The plan states that a “600% increase in activity” is needed for the President to deport 12 million people before the 2026 midterms — an increase that Prince and his allies don’t believe government agencies are equipped to make.
Among the ideas laid out in the $25 billion proposal: a private fleet of 100 deportation planes, privately-run processing camps on military bases, expedited mass deportation hearings, and a “bounty program which provides a cash reward for each illegal alien held by a state or local law enforcement officer.”
Former Trump Advisor Steve Bannon (who still has strong ties to key advisors on the President’s team) expressed support for the plan to Politico. “People want this stood up quickly, and understand the government is always very slow to do things,” he said.
The proposal has clear moral, financial, and legal concerns — but that goes without saying when Erik Prince is concerned.
Prince’s Blackwater Security Consulting group carried out a highly publicized massacre of 17 civilians at Nissour Square in Baghdad in 2007, causing the group to lose its security contract with the U.S. government. Four Blackwater employees were convicted by a U.S. federal court for their involvement in the massacre and then pardoned by President Trump in his first term.
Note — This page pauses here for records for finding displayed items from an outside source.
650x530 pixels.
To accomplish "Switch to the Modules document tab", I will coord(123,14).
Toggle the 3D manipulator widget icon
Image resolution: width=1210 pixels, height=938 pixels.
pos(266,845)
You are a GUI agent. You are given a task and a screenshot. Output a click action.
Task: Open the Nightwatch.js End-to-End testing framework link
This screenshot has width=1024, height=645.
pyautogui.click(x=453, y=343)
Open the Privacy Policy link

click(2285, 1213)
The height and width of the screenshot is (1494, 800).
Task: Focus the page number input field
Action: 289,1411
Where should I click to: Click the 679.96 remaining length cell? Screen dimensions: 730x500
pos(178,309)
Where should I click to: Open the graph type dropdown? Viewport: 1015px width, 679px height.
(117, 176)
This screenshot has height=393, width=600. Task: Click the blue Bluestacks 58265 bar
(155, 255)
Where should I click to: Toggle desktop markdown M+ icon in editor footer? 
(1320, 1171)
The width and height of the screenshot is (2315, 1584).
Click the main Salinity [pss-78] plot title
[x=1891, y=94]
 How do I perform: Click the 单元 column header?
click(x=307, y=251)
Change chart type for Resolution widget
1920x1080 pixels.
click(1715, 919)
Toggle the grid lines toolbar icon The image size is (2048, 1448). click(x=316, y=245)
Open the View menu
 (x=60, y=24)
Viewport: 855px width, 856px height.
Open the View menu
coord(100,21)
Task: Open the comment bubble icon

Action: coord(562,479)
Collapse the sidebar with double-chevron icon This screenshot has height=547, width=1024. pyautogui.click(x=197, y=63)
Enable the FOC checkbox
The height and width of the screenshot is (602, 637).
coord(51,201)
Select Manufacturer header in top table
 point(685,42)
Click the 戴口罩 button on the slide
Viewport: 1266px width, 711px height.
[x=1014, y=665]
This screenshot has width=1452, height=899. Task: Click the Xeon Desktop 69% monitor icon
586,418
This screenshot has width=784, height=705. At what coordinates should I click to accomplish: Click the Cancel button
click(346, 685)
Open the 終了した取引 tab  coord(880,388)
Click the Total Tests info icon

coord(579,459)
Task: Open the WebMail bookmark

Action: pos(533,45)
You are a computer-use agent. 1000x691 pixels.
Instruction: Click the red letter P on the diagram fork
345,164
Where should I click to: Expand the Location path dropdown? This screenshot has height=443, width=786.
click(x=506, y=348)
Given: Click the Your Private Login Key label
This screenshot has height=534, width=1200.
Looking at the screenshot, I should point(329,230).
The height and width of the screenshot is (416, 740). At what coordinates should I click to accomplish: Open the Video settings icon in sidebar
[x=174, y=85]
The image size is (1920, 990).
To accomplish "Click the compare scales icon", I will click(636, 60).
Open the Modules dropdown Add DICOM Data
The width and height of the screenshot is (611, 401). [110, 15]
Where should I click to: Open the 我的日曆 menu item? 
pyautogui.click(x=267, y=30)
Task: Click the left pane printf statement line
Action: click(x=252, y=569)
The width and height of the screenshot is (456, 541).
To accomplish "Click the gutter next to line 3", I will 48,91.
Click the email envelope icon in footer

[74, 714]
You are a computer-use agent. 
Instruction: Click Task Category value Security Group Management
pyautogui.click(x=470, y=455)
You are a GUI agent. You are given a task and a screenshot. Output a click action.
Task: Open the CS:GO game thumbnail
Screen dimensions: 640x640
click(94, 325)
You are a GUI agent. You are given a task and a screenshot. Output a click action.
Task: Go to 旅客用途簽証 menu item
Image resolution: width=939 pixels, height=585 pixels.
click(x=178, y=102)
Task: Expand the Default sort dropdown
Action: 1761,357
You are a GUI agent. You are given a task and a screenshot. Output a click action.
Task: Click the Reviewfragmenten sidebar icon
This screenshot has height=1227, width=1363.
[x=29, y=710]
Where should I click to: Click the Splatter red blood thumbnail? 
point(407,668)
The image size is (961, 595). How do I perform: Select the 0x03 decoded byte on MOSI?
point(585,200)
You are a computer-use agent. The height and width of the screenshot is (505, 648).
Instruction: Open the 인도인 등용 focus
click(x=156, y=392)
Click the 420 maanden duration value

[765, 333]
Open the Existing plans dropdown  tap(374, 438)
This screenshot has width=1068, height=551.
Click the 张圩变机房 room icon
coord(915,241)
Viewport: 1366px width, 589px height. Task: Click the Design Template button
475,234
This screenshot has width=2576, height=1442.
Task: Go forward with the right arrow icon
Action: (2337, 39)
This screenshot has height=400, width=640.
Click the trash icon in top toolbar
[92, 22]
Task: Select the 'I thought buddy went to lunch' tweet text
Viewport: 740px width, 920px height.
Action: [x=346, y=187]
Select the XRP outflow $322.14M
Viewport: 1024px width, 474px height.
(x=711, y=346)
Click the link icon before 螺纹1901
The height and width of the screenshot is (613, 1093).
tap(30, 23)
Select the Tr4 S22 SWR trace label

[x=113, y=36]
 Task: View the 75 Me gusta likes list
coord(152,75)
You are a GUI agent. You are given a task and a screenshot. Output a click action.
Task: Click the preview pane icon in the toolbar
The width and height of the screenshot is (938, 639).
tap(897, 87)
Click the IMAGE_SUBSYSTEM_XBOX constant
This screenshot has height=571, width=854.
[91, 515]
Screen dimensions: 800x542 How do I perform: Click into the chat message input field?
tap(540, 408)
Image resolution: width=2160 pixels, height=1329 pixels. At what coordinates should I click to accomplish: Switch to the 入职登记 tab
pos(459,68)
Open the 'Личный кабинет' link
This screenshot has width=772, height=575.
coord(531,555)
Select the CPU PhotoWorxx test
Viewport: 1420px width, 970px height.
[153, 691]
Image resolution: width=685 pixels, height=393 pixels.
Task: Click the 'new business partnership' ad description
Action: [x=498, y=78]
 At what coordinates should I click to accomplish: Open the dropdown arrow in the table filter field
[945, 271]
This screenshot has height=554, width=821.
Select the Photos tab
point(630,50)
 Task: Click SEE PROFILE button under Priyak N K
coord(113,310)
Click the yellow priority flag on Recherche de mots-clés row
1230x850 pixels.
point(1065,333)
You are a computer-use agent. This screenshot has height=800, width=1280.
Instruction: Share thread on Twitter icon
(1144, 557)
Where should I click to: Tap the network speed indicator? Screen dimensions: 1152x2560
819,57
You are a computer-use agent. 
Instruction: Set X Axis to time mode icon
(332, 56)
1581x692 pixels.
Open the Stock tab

Neither the tragedy of the Nissour Square Massacre nor the embarrassment it represented for the military contracting industry dissuaded Prince, who has continued to push for more privatization and less oversight in military operations.
Fortunately, it seems that his latest pet project isn’t gaining much traction.
Bill Matthews, a co-author of the proposal, told Politico, “We have not been contacted by, nor have we had any discussions with, the government since the White Paper that we submitted months ago. There has been zero show of interest or engagement from the government and we have no reason to believe there will be.”